Do you know that cozy feeling of meeting an old friend after a long time? That’s exactly how I felt when I reading The House of Fortune by Jessie Burton, sequel of The Miniaturist (my review). What a lovely rendezvous!


The House of Fortune in a nutshell

The House of Fortune tells the fiction story of Thea, the 18-year-old teenager of the Brandt family, a well-known family in Amsterdam in the 1700s. Thea is quite a special girl for those times, as she was brought into the world through the love between a rich white mother and a Black father (previously enslaved).

While Thea is on a journey to discover herself, her father Otto and her aunt Nella (if you read the Miniaturist, you know them!) are struggling financially, selling furniture and valuable paintings in order to survive. Quite a change compared to how rich the Brandt family used to be …

Gorgeous limited editions of The House of Fortune
(right – Waterstones, left – independent bookshops)

Overall impression

I loved reading The Miniaturist, so it’s no wonder that I have the same feelings towards The House of Fortune.

On one hand, the story itself is super captivating and it seamlessly transports you to Amsterdam – one of my favourite cities in Europe πŸ™‚

On the other hand, getting back to the Brandt family after 18 years, knowing their troubled past from The Miniaturist, adds an extra layer of emotions. Reading The House of Fortune as a stand-alone is possible, but I highly recommend reading The Miniaturist first.


Race and women in the early 18th century

I’d say that race and women’s lives are 2 key themes of The House of Fortune, and both are illustrated through Thea. Young and restless, she starts learning about society’s expectations towards women (yes, you guessed it, get married and have children). She also starts feeling on her own how her skin colour is the only thing people see when looking at her …

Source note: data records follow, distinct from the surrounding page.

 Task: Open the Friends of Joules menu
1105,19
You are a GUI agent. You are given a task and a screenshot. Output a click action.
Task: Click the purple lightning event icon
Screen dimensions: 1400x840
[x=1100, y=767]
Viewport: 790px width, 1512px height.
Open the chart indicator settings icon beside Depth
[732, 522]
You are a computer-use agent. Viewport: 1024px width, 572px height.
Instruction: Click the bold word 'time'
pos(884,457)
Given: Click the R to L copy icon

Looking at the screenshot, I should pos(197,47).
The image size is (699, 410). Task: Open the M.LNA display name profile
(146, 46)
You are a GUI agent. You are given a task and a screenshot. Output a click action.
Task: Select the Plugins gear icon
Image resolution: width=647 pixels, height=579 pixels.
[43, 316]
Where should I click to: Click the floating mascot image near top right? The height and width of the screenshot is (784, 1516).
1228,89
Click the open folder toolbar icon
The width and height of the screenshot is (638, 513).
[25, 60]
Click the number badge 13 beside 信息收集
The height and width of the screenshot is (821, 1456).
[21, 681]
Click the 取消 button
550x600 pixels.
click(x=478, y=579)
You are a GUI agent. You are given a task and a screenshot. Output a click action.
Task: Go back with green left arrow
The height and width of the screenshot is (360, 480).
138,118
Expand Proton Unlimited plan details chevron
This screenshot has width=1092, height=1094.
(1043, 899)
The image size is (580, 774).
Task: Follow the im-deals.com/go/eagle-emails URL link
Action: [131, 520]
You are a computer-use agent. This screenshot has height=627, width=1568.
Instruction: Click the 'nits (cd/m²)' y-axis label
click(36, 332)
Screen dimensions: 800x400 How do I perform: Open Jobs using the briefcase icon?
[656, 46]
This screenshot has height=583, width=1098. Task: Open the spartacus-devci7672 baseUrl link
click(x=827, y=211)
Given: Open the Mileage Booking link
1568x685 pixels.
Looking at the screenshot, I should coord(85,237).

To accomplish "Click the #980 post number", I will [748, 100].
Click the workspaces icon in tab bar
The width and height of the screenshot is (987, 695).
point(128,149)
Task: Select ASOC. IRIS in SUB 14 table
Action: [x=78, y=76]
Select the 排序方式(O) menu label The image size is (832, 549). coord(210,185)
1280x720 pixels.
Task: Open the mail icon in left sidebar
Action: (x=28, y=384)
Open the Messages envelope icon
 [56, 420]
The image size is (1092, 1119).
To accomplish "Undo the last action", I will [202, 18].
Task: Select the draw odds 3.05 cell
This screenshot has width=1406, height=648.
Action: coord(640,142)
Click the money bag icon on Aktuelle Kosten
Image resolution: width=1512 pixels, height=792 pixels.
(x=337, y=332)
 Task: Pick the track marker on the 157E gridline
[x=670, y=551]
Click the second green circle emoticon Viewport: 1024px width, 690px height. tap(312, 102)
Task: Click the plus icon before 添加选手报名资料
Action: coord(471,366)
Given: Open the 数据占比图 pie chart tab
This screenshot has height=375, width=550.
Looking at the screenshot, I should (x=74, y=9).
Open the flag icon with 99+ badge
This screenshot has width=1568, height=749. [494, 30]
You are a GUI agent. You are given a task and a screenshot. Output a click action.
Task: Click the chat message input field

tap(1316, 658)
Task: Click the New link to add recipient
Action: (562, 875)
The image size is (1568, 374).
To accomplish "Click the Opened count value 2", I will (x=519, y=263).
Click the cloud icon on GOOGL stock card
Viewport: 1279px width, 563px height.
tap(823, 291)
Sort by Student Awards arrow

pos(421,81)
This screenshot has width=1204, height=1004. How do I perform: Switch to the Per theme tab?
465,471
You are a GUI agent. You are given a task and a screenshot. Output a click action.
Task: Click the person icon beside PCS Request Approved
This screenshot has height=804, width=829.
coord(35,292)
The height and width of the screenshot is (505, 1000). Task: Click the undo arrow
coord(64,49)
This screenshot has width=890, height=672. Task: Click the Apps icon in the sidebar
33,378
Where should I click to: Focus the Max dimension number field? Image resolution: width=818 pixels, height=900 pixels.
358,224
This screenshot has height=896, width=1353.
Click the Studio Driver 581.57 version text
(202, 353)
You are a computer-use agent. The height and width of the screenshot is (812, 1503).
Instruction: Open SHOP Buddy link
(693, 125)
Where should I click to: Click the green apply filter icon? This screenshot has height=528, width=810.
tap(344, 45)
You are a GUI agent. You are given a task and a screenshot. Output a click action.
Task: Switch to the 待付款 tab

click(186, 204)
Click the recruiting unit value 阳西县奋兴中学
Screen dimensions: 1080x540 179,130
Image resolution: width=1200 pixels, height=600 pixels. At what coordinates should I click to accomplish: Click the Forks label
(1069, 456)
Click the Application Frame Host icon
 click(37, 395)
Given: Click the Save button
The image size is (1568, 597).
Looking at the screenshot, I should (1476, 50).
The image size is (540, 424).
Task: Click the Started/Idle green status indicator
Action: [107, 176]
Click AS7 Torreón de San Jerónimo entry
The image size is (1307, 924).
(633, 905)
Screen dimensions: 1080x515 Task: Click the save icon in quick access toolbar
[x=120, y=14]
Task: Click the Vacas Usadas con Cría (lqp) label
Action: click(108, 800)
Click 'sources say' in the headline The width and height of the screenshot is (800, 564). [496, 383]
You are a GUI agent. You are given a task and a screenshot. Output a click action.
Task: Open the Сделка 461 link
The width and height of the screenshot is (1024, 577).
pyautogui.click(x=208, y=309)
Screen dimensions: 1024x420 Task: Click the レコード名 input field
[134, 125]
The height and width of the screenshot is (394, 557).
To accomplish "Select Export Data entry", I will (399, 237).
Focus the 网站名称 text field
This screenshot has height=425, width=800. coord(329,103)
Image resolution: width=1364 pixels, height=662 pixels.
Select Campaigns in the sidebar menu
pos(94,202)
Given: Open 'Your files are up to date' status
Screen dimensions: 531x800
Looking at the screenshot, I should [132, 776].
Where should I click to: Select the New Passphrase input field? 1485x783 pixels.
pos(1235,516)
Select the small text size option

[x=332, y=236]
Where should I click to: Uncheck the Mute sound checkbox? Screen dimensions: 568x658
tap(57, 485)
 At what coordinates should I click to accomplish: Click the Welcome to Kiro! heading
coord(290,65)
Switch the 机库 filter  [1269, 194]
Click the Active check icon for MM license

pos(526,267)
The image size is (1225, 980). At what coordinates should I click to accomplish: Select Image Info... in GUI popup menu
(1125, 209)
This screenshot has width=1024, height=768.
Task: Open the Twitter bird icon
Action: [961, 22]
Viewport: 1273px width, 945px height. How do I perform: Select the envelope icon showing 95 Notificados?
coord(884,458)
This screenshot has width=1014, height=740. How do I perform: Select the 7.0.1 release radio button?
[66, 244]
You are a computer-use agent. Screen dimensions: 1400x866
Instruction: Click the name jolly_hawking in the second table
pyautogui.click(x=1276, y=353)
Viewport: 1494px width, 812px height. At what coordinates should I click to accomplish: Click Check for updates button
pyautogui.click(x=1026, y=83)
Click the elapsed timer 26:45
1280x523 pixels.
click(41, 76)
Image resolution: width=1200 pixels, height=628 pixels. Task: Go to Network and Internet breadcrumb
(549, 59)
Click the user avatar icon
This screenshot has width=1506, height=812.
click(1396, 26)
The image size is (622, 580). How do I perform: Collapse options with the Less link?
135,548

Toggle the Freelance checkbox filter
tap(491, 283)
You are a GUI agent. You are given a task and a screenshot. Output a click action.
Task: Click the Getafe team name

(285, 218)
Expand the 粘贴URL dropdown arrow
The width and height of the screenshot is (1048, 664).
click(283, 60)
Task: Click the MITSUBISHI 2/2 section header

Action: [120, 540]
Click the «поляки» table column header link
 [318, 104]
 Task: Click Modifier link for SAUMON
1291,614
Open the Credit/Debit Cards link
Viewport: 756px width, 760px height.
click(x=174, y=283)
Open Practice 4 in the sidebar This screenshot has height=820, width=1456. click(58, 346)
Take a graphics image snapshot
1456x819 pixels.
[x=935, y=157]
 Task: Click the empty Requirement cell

I do think that racism and biases towards women are 2 topics are still very much valid today. Despite the shifts in (some) mindsets, compared to the 18th century, my personal opinion is that there is still so much to improve.

The real life miniaturist

Let’s talk about the book cover. It’s not only a gorgeous piece of art, but it is also taking the Miniaturist concept from the book to the real life. The cabinet model from the cover was created in 3D by Line Lunnemann Andersen, while the illustrations were created by Dave Hopkins.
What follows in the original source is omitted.